> **Assigned task**: Your answer must be the full listing, reproduced exactly, minus any pictures.

> **Given entries**:
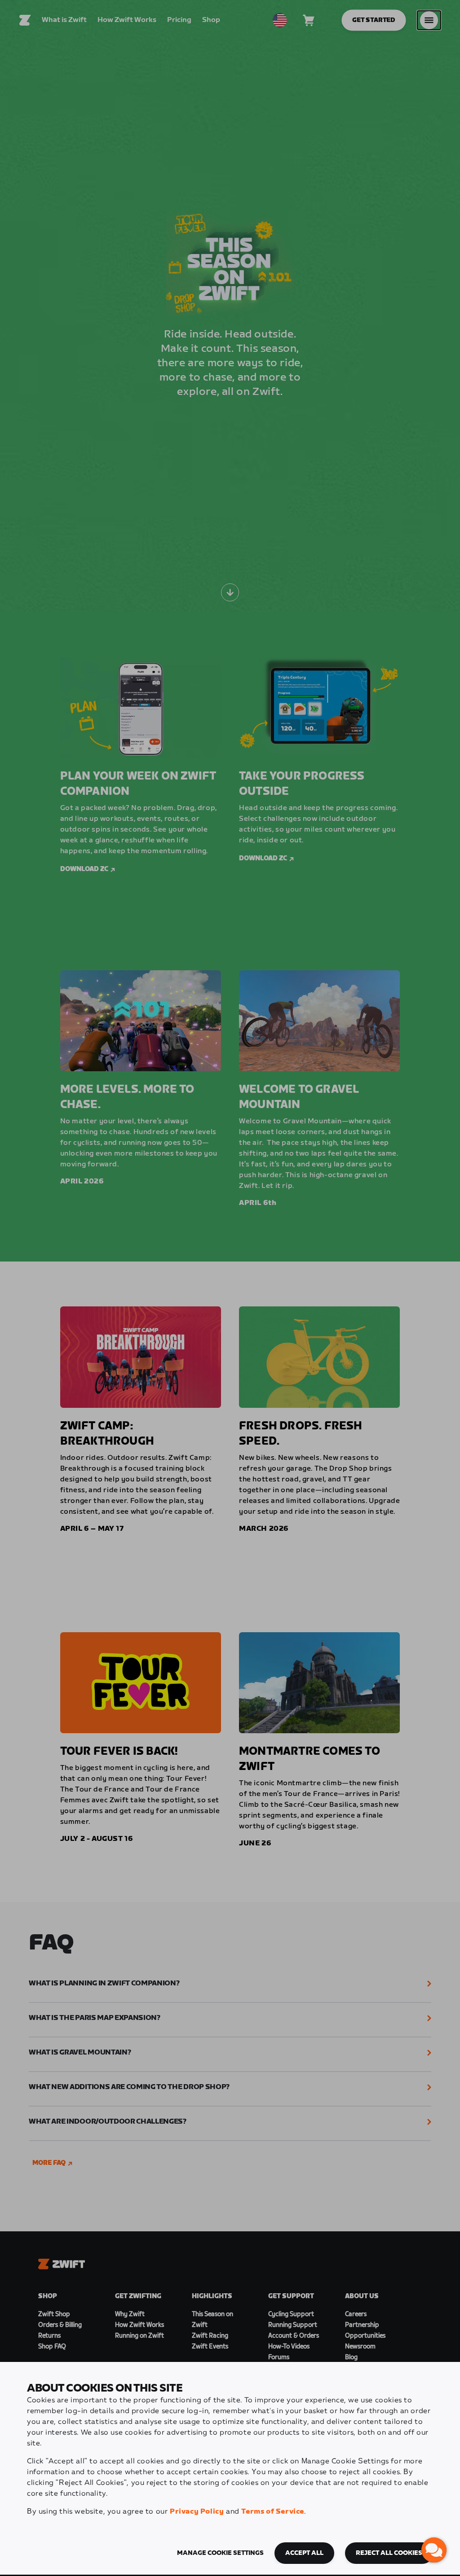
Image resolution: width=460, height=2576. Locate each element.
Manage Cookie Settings (220, 2553)
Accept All (304, 2553)
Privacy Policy (197, 2511)
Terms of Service (272, 2511)
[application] (434, 2550)
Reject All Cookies (389, 2553)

> **Task result**:
Image resolution: width=460, height=2576. Locate each element.
Manage Cookie Settings (220, 2553)
Accept All (304, 2553)
Privacy Policy (197, 2511)
Terms of Service (272, 2511)
[application] (434, 2550)
Reject All Cookies (389, 2553)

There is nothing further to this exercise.